Yeah, scaling is definitely on the table! Throughout the energy projects life it has only been operating in the area of Nancholi, which whilst typical of the market in Malawi obviously does not represent all of it. Over summer, particularly December, there is a plan to expand into two identified regions that we have previous contacts in through the university and field guides, and from there we can go further out into Malawi. Obviously the goal is to expand into similar countries like Mozambique and Tanzania, but with a market of ~18mil in Malawi alone, we have a lot of work to do before we get there!

At the moment with defaults we are contacting the guarantor of the individual and asking them to pay.
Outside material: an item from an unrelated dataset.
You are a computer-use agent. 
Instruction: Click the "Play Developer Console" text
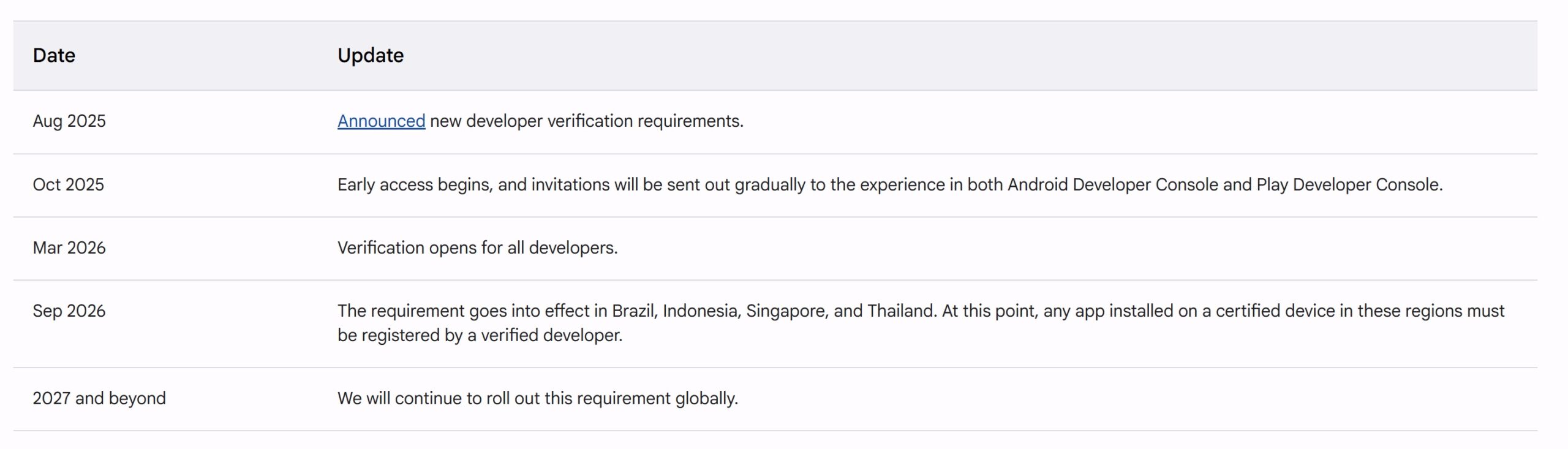pyautogui.click(x=1348, y=185)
We also have a lead source for each area, so one for NAYO clinic, one for Baluti village, one for Nkoka village and so on that is aware of who is on a loan, and we are able to ask these to follow up when people aren't paying.
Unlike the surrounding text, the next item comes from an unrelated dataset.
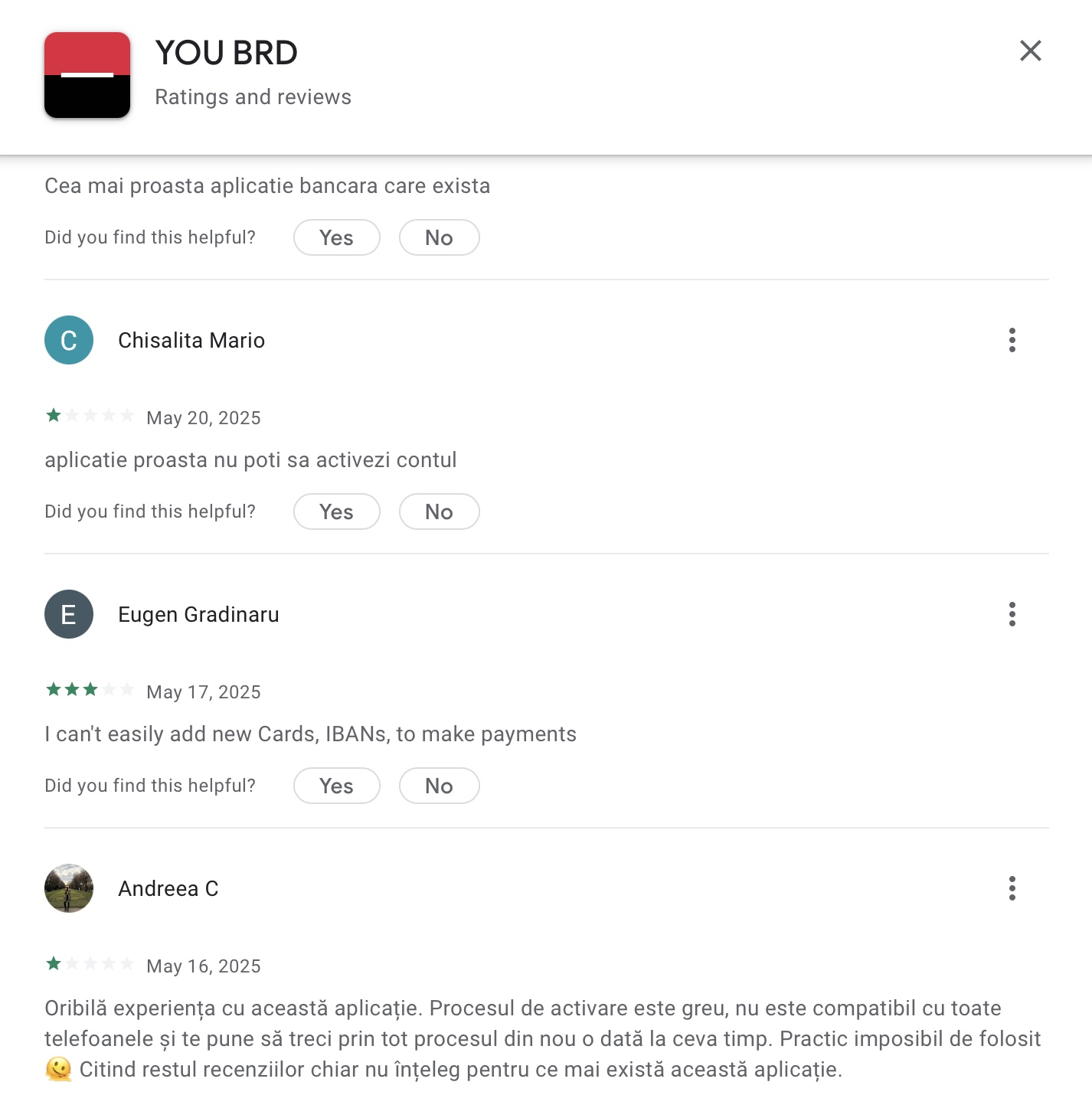1092x1095 pixels.
Task: Click the Eugen Gradinaru reviewer name
Action: point(198,614)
Malawi is nearly entirely a cash economy. The communities we are working with don't have bank accounts, and even if they did they wouldn't have anywhere to spend money using a bank card, the closest they have is a village bank, which micro-finance has written about, and energy is hoping to work with in the future. What we are using, because collecting large amounts of cash provides a large number of logistical issues, is called mobile money. Its similar to phone credit, where you can purchase it from most people selling credit (similar to the scratch cards in Timor), and it becomes virtual money in your phone 'wallet'. You are able to send this money to others on the same network that you are on (there are only two main networks making it easy to manage) and thus bypass the traditional system of banking, but still use virtual money. If you need to take money out and have physical cash you are able to take it out at any of the agents. Each time someone pays your 'wallet' you are sent a text notifying you of who has paid you and how much they have paid, which is what is allowing us to monitor the payment plan from Australia.